The 48-year-old psychologist and freelance journalist said he was in good spirits and happy to be at his house in the central city of Santa Clara, but that his health remains poor and he leans heavily on a cane when walking.

“We feel a bit run down physically, with a lot of neck pain because of the blood clot, difficulties in walking and using a wheelchair,” Farinas told The Associated Press by telephone.

Farinas drank water on July 8, ending a strike that began after the Feb. 23 death of fellow dissident Orlando Zapata Tamayo, who passed away following a lengthy hunger strike behind bars.

Farinas was not in prison during his strike but has been jailed numerous times previously for activism in opposition to Cuba’s single-party communist government.

He had been kept alive through periodic intravenous feedings at a Santa Clara hospital, but began accepting food and water a day after an agreement between the government of President Raul Castro and Cuba’s Roman Catholic Church to release 52 political prisoners.

So far, 20 political prisoners have been freed and flown with their families into exile in Spain. Freedom for the others is expected to take months and it is not clear if they will leave the country.
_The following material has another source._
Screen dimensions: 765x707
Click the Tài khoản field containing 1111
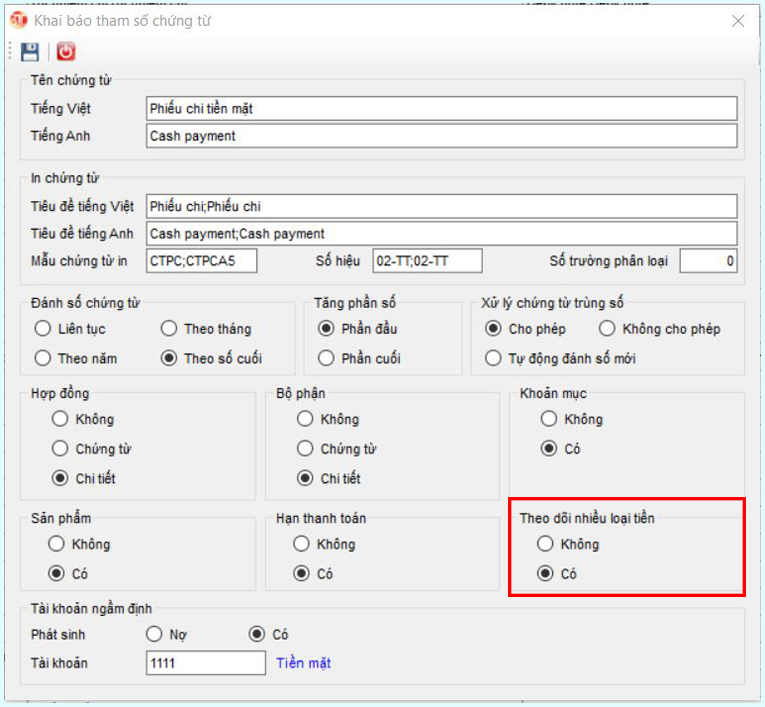click(205, 663)
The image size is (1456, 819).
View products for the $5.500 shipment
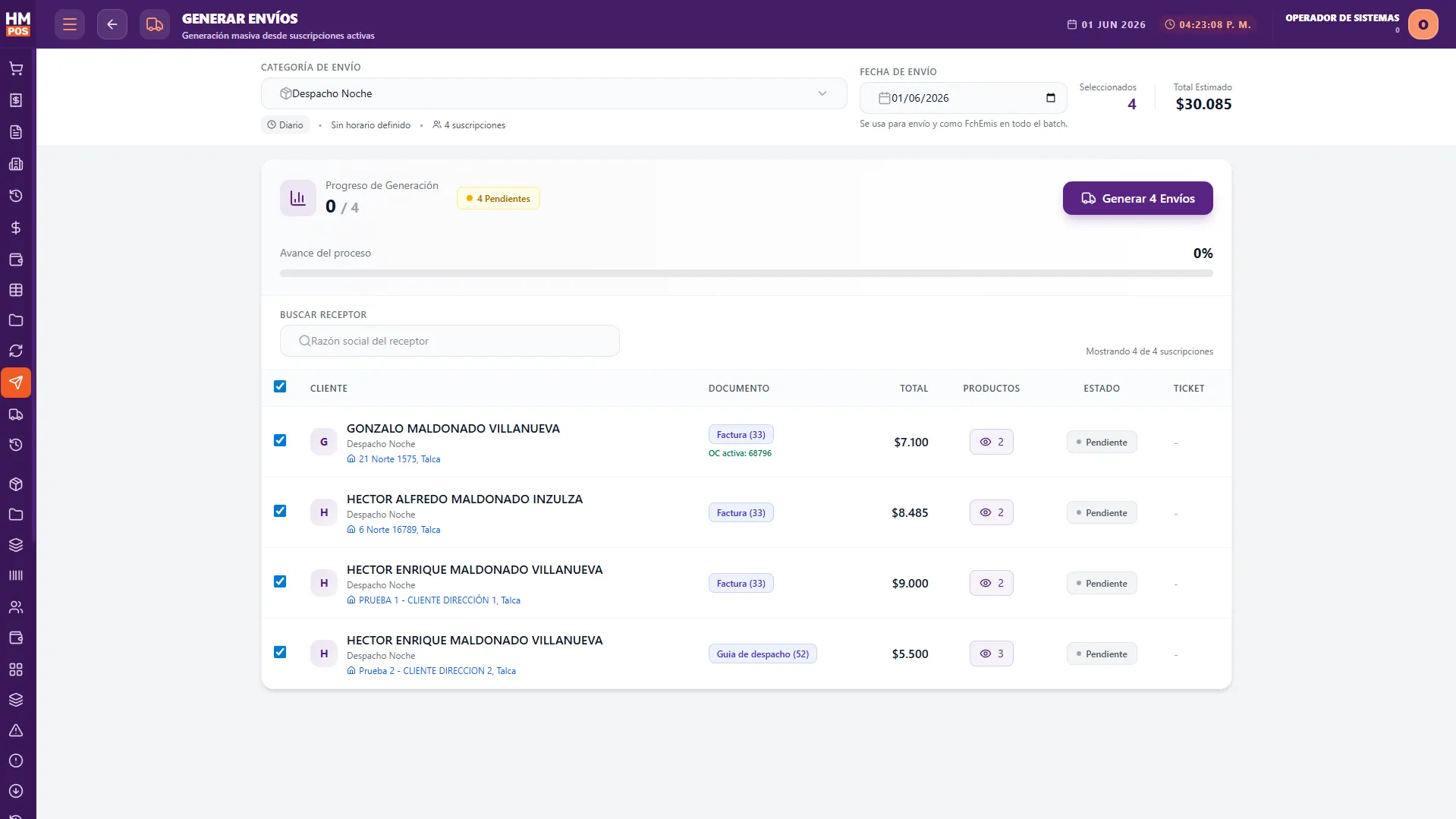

Castro said in April that if Farinas died, it would be his own fault. But the president didn’t mention Farinas during Monday’s celebration of Revolution Day.

Shortly before he gave up the hunger strike, state media detailed the potentially life-threatening blood clot Farinas had suffered in his neck, but claimed he had actually gained weight due to intravenous feeding.

That report was unusual since government-controlled media outlets traditionally ignore those who openly oppose Cuba’s communist system.

Farinas said Thursday he would be willing to leave Cuba and have surgery in another country to ensure he fully recovers from the blood clot. He said he was “in high spirits” and was looking forward to spending more time with his 8-year-old son, Diosangeles, and to reporting anew for the Cubanacan Press website once his strength returns. He plans to write a book about his plight.

Because the government said it could take up to four months to free all the political prisoners, Farinas said he was prepared to again refuse food and water starting in November.

“I’m giving the government until November 7, we’ll have to wait and see how the government reacts starting then and analyze whether they have met their objectives,” he said.

Farinas said that rather than giving up his strike, he considers it “postponed since there are still many political prisoners who decided not to leave (Cuba), and we’ll have to wait and see after more decisions have been made.”

“The liberation makes us happy, but we would have liked for it to have been to their homes, not from prison to the airport,” Farinas said.

If it holds, the promised prisoner release would mean Cuba has emptied its jails of all of the remaining 75 opposition leaders, community activists and journalists who report on the island in defiance of state controls on media who were rounded up in a March 2003 crackdown on dissent.

Twenty-three members of that group had previously been released. Cuban authorities had said they were “mercenaries” who took money from the U.S. government to destabilize Cuba’s way of life.

According to Cuba’s leading human rights group, even if Cuba releases all 52 prisoners, it will still hold more than 100 people it considers political prisoners. But that list includes bombers, hijackers and fallen intelligence agents mixed in with those jailed simply for insulting Fidel Castro and other politically motivated crimes.